しかしながら、なぜ毎年イタリアに毎年足を運び、すぐに答えが出ない、もっとダイレクトに言ってしまえば、すぐにビジネスに結びつかない活動をしているのか。その答えが分かりやすく感じた国内の旅であったので、イタリア紀行をはじめる前に書きとめておこうと思う。
イタリアでのイベントで使う「魚醤」のリサーチ。出発前に窯をたき、36時間でゆっくり除冷するあいだの小さな出張旅行。贅沢なシチュエーションで窯たきの汗を流せることに驚いた。(写真は民宿「ふらっと」の露天風呂)
羽田空港から所要時間45分ほどで能登半島という楽園へ。「ふるさとタクシー」という乗り合いを24時間前までに予約すれば空港前から900円でかなりの距離を送迎してくれる。加え能登町に泊まる場合2000円のキャッシュバックあり。
能登半島にある「民宿ふらっと」は4組だけの宿。オーストラリアのイタリアレストランでヘッドシェフをなさっていたベンジャミン・フラット氏がつくる能登イタリアンディナーが食べられるのだ。
イタリア料理といっても能登半島の伝統的な発酵食材を取り入れるイタリアン。

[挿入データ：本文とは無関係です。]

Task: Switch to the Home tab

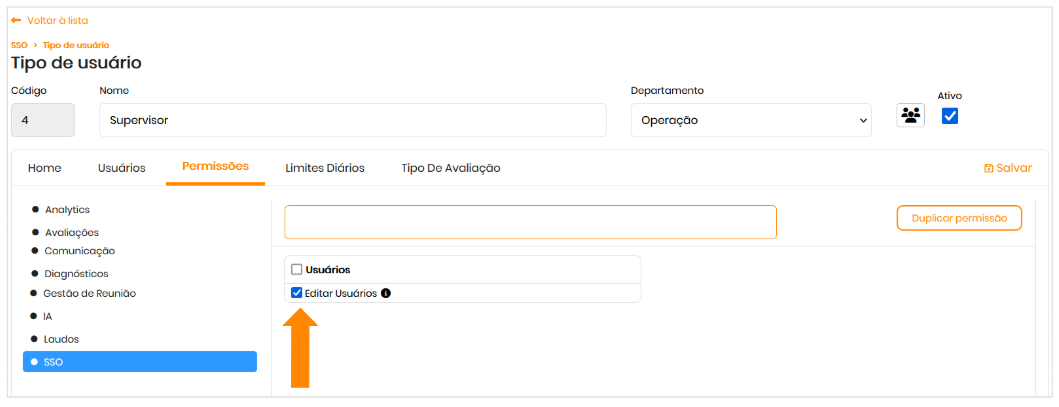Action: tap(44, 168)
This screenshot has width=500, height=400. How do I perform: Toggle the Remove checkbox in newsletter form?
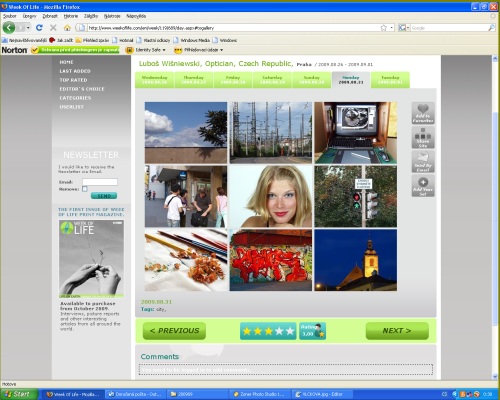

魚醤「いしり」の匠であるお父上のあとを継いだ智香子さんがベンさんと共にいしりをつくり、宿を切り盛りしている。
マルケ州では 日本の魚醤「いしり」とイタリアの魚醤「コラトゥーラ 」を旅する土鍋で食べ比べする。そのための出張をきっかけに、すっかり能登好きになった。
翌日は宿のご夫婦と輪島塗りの工房を訪ねるというスペシャルは能登好きへの道に輪をかけた。
土地と人を愛さなければ、その地の特産や文化は心から紹介できない。そんな当たり前でシンプルな図式をあらためて胸に秘め、いざイタリアへ旅立った。
わたしたちは、まず分かりあわなければ始まらない。手の温もりを、ときに冷たさを。